Macron drew early criticism on Monday after spending Sunday evening with supporters and En Marche! activists at the well-known – but not upmarket – La Rotonde brasserie in Paris.
“We need to be humble. The election hasn’t been won and we need to bring people together to win,” Richard Ferrand, the movement’s secretary general, said.
Le Pen, whose father, Jean-Marie, reached the 2002 presidential election runoff, gained 1.2 million new voters compared with her 2012 presidential bid. Louis Aliot, a Front National vice-president, said she offered an alternative for patriots, adding he was “not convinced the French are willing to sign a blank cheque for Mr Macron”.
The euro and European stock markets rose and France’s main share index hit its highest level since early 2008 on Monday as investors bet on Macron becoming president. Relieved politicians including the German chancellor, Angela Merkel, wished him well.
Merkel’s chief of staff, Peter Altmaier, tweeted that the win for Macron showed “France AND Europe can win together! The centre is stronger than the populists think!”
In a highly unusual gesture during an ongoing campaign, the European commission president, Jean-Claude Juncker, also welcomed the first round result. The commission’s spokesman, Margaritis Schinas, said the choice “was a fundamental one” since Macron represented pro-EU values while Le Pen “seeks its destruction”.

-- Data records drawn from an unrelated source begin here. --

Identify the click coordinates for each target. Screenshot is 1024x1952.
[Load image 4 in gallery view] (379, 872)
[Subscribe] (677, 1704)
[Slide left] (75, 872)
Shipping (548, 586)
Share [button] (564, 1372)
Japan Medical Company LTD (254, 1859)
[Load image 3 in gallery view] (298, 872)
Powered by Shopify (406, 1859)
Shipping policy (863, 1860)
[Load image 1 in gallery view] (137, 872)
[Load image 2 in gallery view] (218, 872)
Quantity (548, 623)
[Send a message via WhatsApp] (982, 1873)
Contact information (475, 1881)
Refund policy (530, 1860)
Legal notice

The conservative Le Républicains candidate Fillon won just under 20 per cent, marginally ahead of Mélenchon. He was the favourite until January when his campaign was hit by allegations that he had given his British-born wife, Penelope, a fake job as his parliamentary assistant.
The official Socialist party candidate, Benoît Hamon, got just 6 per cent. “We are in a phase of decomposition, demolition, deconstruction,” said the former Socialist prime minister Manuel Valls. “We didn’t do the intellectual, ideological or political work on what the left is and we paid the price.”
Valls pledged his support to Macron, saying: “We must help him as much as we can to ensure Le Pen is kept as low as possible.”